One of the main assertions of DI is that Jesus Christ is the mediator and the universal redeemer. Christ, the Son of God Lord and only Saviour, through the event of incarnation, death and resurrection, has brought the history of salvation to fulfillment and there is no other name under heaven among men by which they can be saved (no 13). God the Father raised Jesus from the dead, exalted and placed at his right hand constituting him judge of the living and the dead. This gives him unique, singular, exclusive, absolute and universal significance as the mediator of the world (no 15)
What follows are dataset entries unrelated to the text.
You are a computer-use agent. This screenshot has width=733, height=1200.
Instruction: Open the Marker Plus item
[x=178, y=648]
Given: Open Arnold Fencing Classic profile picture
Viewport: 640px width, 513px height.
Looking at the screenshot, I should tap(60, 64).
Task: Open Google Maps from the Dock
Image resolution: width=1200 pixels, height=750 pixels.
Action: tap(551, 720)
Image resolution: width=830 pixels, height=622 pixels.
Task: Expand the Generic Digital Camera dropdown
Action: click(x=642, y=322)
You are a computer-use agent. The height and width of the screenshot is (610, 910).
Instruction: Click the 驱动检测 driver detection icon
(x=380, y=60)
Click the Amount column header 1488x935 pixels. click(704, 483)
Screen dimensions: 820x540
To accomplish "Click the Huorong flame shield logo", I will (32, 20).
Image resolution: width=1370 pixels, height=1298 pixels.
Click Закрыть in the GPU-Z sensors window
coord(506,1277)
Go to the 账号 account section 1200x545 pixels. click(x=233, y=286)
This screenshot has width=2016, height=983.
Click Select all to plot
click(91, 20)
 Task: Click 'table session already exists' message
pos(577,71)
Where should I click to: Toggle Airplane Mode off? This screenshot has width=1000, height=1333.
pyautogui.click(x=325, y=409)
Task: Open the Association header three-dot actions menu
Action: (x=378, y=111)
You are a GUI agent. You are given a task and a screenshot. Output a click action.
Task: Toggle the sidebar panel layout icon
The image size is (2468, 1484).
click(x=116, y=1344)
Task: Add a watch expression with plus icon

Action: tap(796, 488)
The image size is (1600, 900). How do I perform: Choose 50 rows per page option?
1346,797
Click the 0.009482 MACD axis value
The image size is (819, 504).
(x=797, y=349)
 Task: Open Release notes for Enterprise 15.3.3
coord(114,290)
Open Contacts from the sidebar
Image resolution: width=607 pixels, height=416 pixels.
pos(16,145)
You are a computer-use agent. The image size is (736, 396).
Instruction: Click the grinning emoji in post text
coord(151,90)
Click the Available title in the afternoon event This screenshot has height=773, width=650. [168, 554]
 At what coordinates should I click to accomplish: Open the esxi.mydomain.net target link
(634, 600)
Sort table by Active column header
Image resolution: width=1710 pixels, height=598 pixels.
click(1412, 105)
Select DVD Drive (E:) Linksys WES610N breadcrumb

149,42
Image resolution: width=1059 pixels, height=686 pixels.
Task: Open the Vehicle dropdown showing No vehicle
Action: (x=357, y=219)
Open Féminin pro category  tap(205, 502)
The document rejects the concept of limited, incomplete or imperfect character of revelation of Jesus Christ which will be complementary to that found in other religions. It denies also the underlying relativist theory, which says that God cannot be grasped and manifested in its globality and completeness by any historical religion. According to the document this theory is not applicable to the person of Jesus. The truth about God is not abolished or reduced even though it is spoken in human language by Jesus because he who speaks and acts here is the Incarnate Son of God (no 6) The attitude of perceiving Jesus as a particular, finite, historical figure manifesting one of the many faces of Logos communicating with humanity in course of the history does not conform to the faith of the Church. (no 9)

DI cautions against the different sorts of separation made by the progressive theologians: between Jesus of history and Christ of faith; between humanity and divinity of Jesus Christ and between the economy of salvation realized through the Three Persons of Trinity in order to create space for the mediations of other religions in the salvific project of God. The document denies the view that there are two economies of salvation: one of the Eternal Word, which is valid even outside the Church and another of the Incarnated Word, which is limited to the Christians. (no 9) The declaration does not accept any separation between the Word and Jesus Christ and the salvific actions of the Word as such and that of the Word made flesh (no 10)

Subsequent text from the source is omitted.